The Jackie Gleason Show
The Jackie Gleason Show | |
---|---|
Gleason and June Taylor dancer Margaret Jeanne in 1955. | |
Genre | Variety |
Presented by | Jackie Gleason |
Country of origin | United States |
Original language(s) | English |
No. of seasons | 4 |
No. of episodes | 156 (list of episodes) |
Production | |
Camera setup | Multi-camera |
Running time | 47–50 minutes |
Broadcast | |
Original channel |
DuMont (1950-1952) CBS (1952-1957) |
Picture format | Black-and-white |
Audio format | Monaural |
Original run |
DuMont: September 20, 1952 – June 22, 1957 |
The Jackie Gleason Show is the name of a series of popular American network television shows that starred Jackie Gleason, which ran from 1952 to 1970, in various forms.
Cavalcade of Stars
Gleason's first variety series was aired on the DuMont Television Network under the title Cavalcade of Stars. The show's first host was Jack Carter, who was followed by Jerry Lester. After Lester quit in June 1950 (soon to become the star of NBC's first late-night series, Broadway Open House), Gleason—who had made his mark on the first television incarnation of The Life of Riley sitcom—stepped into Cavalcade on July 15, 1950, and became an immediate sensation.
The show was broadcast live in front of a theater audience, and offered the same kind of vaudevillian entertainment common to early television revues. Gleason's guests included New York-based performers of stage and screen, including Bert Wheeler, Smith and Dale, Patricia Morison and Vivian Blaine. Production values were modest, owing to DuMont's humble facilities and a thrifty sponsor (Quality Drugs, representing most of the nation's drug stores).
In 1952, CBS president William S. Paley offered Gleason a considerably higher salary. The series was retitled The Jackie Gleason Show and premiered on CBS on September 20, 1952. Paley used the show's position on CBS to showcase artists like Frankie Laine, Frankie Avalon, Doris Day and teenage guitar prodigy Zane Ashton.[1]
While much of DuMont's programming archive was destroyed after they ceased broadcasting,[2] a surprising number of Cavalcade of Stars episodes survive, including several episodes at the UCLA Film and Television Archive. At least 14 Gleason episodes survive at the Paley Center for Media.
In his book The Forgotten Network, author David Weinstein mentions an unusual aspect of the DuMont version. He notes that while Drug Store Productions was technically the sponsor, they in turn sold the commercial air time to various companies and products. Weinstein notes this as an early example of U.S. network television moving away from the single-sponsor system typical of the early 1950s. He quoted former DuMont executive Ted Bergmann as saying the DuMont version as featuring six commercial breaks during the hour, with each break consisting of a single one-minute commercial.
Format
The show typically opened with a monologue from Gleason, followed by sketch comedy involving Gleason and a number of regular performers (including Art Carney) and a musical interlude featuring the June Taylor Dancers. (Taylor later became Gleason's sister-in-law; he married her sister Marilyn in 1975.)

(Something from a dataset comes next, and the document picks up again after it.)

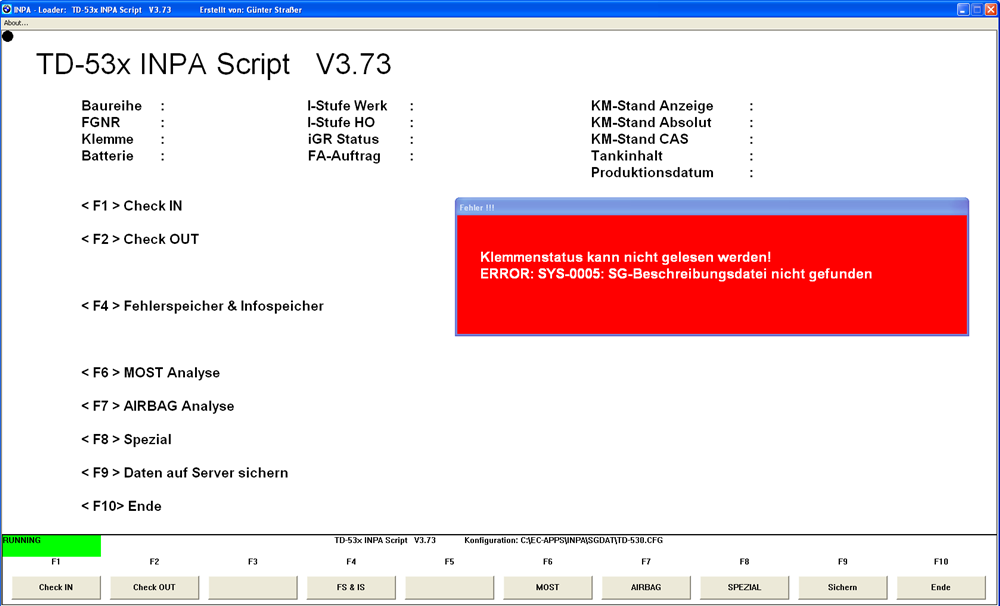The image size is (1000, 606).
Task: Click the empty F5 button
Action: [x=449, y=587]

Gleason portrayed a number of recurring characters, including:
- supercilious, mustachioed playboy millionaire Reginald Van Gleason III (Gleason's personal favorite)[3]

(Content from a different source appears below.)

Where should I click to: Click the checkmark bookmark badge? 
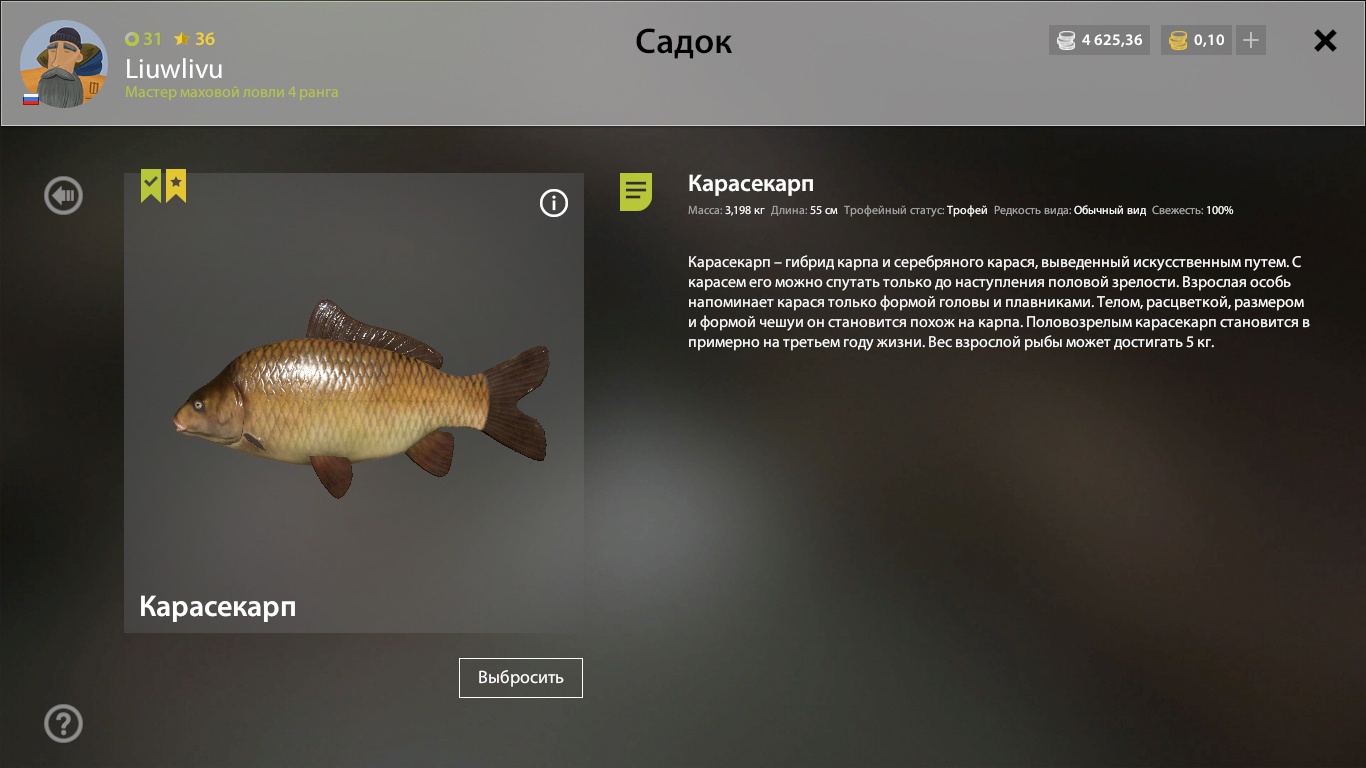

- friendly Joe the Bartender
- loudmouthed braggart Charlie Bratten
- Rum Dum, a hapless dipsomaniac with a walrus mustache
- mild-mannered Fenwick Babbitt
- The Bachelor who was forever unmarried
- bombastic Rudy the Repairman
- a put-upon character known only as the Poor Soul, whom Gleason performed in pantomime.
- Stanley R. Sogg, late-night movie pitchman for Mother Fletcher's products ("No-Cal Chicken Fat")
The series was a big hit for CBS, finishing at #8 in the Nielsen ratings for the 1953-1954 season and #2 in 1954-1955.[4] The Jackie Gleason Show also earned Emmy nominations for best variety series in 1953, 1954 and 1955, for Gleason as best star in 1954 and 1955, for Audrey Meadows as best supporting actress in 1954 and 1957, Art Carney for best supporting actor in 1957, June Taylor for best choreography in 1956, and best writing and best engineering effects in 1955. The series won Emmys for Meadows as best supporting actress in 1955, Carney as best supporting actor in 1954 and 1955, and Taylor for choreography in 1955. Gleason never received an Emmy.[5]
The Honeymooners
By far the most memorable and popular of Gleason's characters was blowhard Brooklyn bus driver Ralph Kramden, featured originally in a series of Cavalcade skits known as "The Honeymooners", with Pert Kelton as his wife Alice, and Art Carney as his upstairs neighbor Ed Norton. These were so popular that in 1955 Gleason suspended the variety format and filmed The Honeymooners as a regular half-hour sitcom (television's first spin-off), co-starring Carney, Audrey Meadows (who had replaced the blacklisted Kelton after the earlier move to CBS), and Joyce Randolph. Finishing 19th in the ratings, these 39 episodes were subsequently rerun constantly in syndication, often five nights a week, with the cycle repeating every two months for decades. They are probably the most familiar body of work from 1950s television with the possible exception of episodes from I Love Lucy starring Lucille Ball and Desi Arnaz.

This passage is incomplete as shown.